@mtimma/knowerage
v1.0.4
Published
Local MCP server for analysis doc coverage management
Readme
Knowerage — AI Analysis Coverage Management
Local MCP server that tracks legacy code analysis coverage and freshness.
Repository: github.com/MTimma/knowerage
Quick start
Requirements: Node.js 18 or newer — npx must be on your PATH (it comes with npm, which is included with Node).
MCP server configuration
Register Knowerage wherever your MCP host expects server definitions (for example some clients use .cursor/mcp.json or .vscode/mcp.json; others use environment variables or a UI—follow your host’s documentation). Use the same server entry shape:
{
"mcpServers": {
"knowerage": {
"command": "npx",
"args": ["-y","@mtimma/knowerage"],
"env": {
"KNOWERAGE_WORKSPACE_ROOT": "${workspaceFolder}",
"KNOWERAGE_AUTO_FULL_RECONCILE": "true"
}
}
}
}Replace ${workspaceFolder} with your project root if your host does not expand that variable.
KNOWERAGE_AUTO_FULL_RECONCILE is optional: when unset, empty, or not a truthy value, the file watcher defaults to off. Set to 1, true, yes, or on (trimmed, case-insensitive) to enable. When on, the server watches knowerage/ and, after a short debounce, runs knowerage_reconcile_all on filesystem changes. That is not the same as running a full reconcile after every MCP tool call—it only reacts to file changes under knowerage/. Registry writes to registry.json are ignored by the watcher so saves do not loop.
How to use Knowerage
After the MCP server is configured, you talk to your assistant in normal sentences. You do not need to memorize tool names.
Analyse or document code
Point at files, classes, or behaviour you care about.

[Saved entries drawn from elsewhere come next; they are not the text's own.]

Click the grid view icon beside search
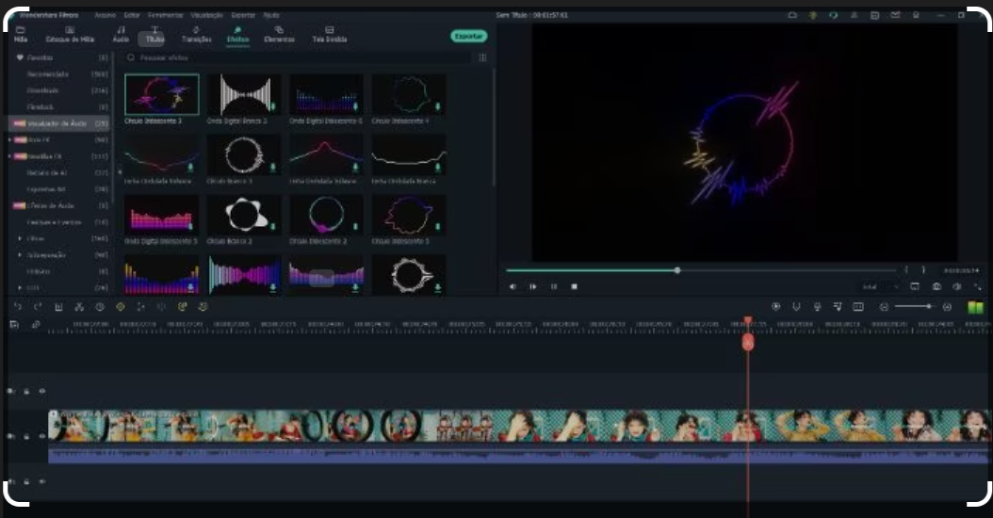This screenshot has width=993, height=518. point(482,58)
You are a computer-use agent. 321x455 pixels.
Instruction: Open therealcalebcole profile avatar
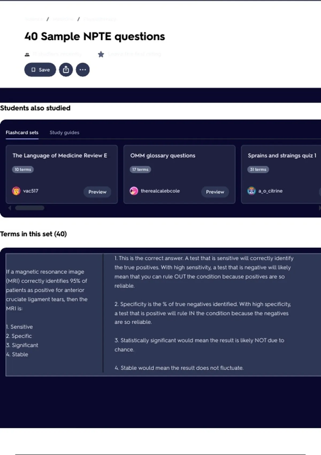tap(134, 191)
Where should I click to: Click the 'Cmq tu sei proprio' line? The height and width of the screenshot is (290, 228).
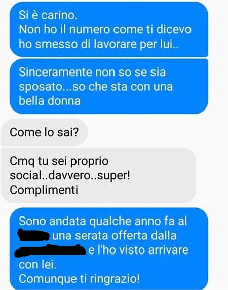[x=59, y=161]
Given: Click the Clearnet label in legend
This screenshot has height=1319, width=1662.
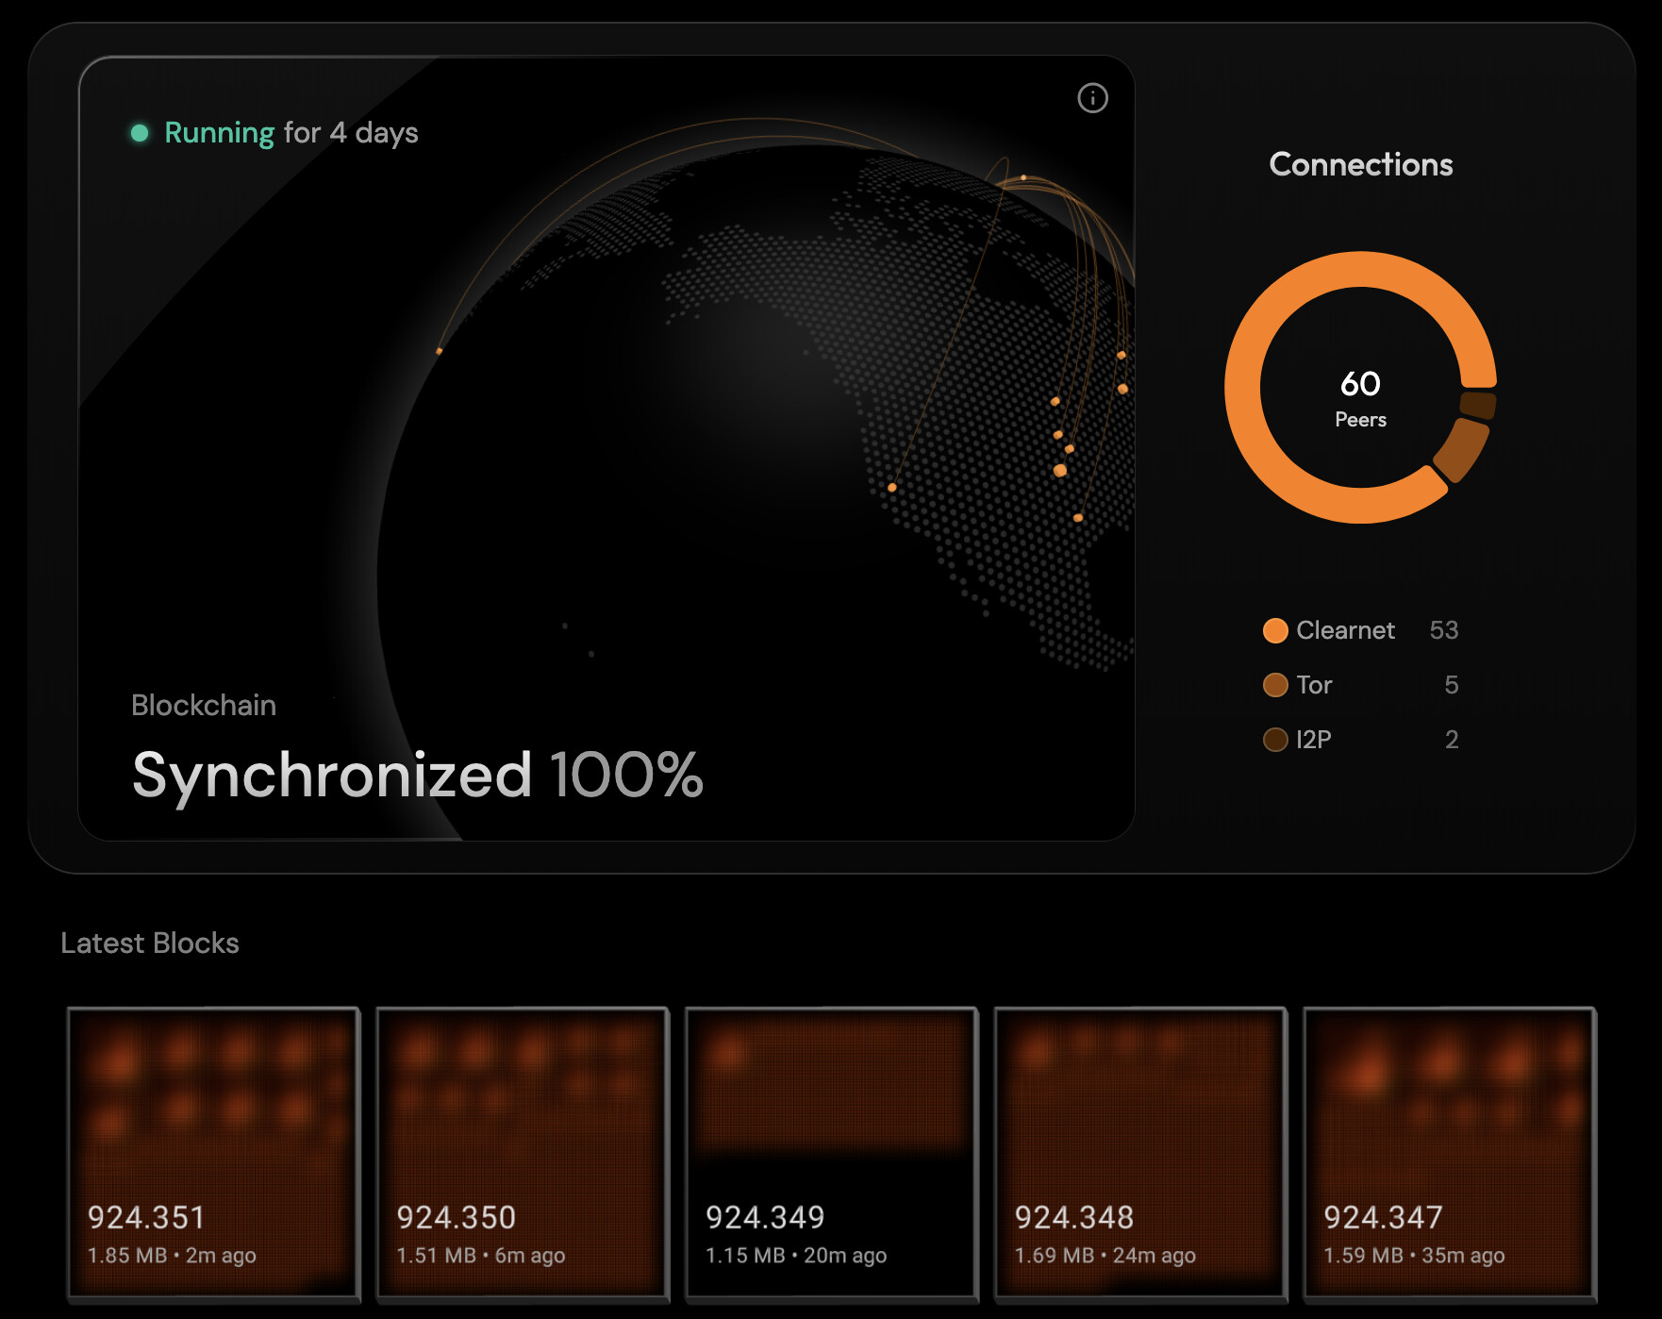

For example:
- Using Knowerage, Analyze the data entity reconciliation and versioning logic in the ETL service.
The assistant creates or updates markdown under knowerage/analysis/ and records coverage in knowerage/registry.json (see How it works below).
Coverage and gaps
When you already have Knowerage generated documentation in the repository, you can ask another agent:
- In percentage, how much of the code has our analysis covered?
- Which parts of the codebase is not yet analysed?
Knowerage answers these from the registry and coverage helpers (for example overview, per-file status, and stale lists) Agent does not need to spend tokens to go over the whole codebase the second time and compare to the analysis docs
Alternative approaches
Install via npm
npx @mtimma/knowerageOr build from source
See the main README on GitHub.
How it works
- AI agent creates analysis
.mdfiles with YAML frontmatter declaring source file and covered line ranges - Registry (
knowerage/registry.json) tracks analysis records with SHA-256 hashes for freshness - MCP tools expose create, reconcile, query, and export operations
- Agent says "analyze X" → full workflow runs automatically (create → reconcile → record)
Documentation (full project)
On npm you only get this wrapper; the full docs, contracts, and examples live in the repo:
- User onboarding
- INSTRUCTIONS.md — MCP agent instructions
- Contracts — Schemas and API contracts
- Example
registry.json
MCP tools (overview)
| Tool | Purpose |
| --- | --- |
| knowerage_create_or_update_doc | Create/update analysis document |
| knowerage_parse_doc_metadata | Parse and validate frontmatter |
| knowerage_reconcile_record | Reconcile one analysis record |
| knowerage_reconcile_all | Full rescan/rebuild |
| knowerage_get_file_status | Analyzed vs missing ranges |
| knowerage_list_stale | List stale/problematic records |
| knowerage_list_registry | Full registry snapshot |
| knowerage_get_tree | Tree/grouped coverage |
| registry_export_report | Export snapshot (JSON/YAML/TXT/HTML) |
| knowerage_generate_bundle | Chunked export of selected analyses |
Security
- All paths validated against workspace root
- Path traversal (
..) rejected - Atomic writes for registry (crash-safe)
- No secrets in analysis files or reports
- SHA-256 hash-based freshness (survives git pull)
License
MIT — copyright Martins Timma.
Parts of this project were written or refined with generative AI coding assistants. Human review applies to design, security-sensitive behavior, and releases.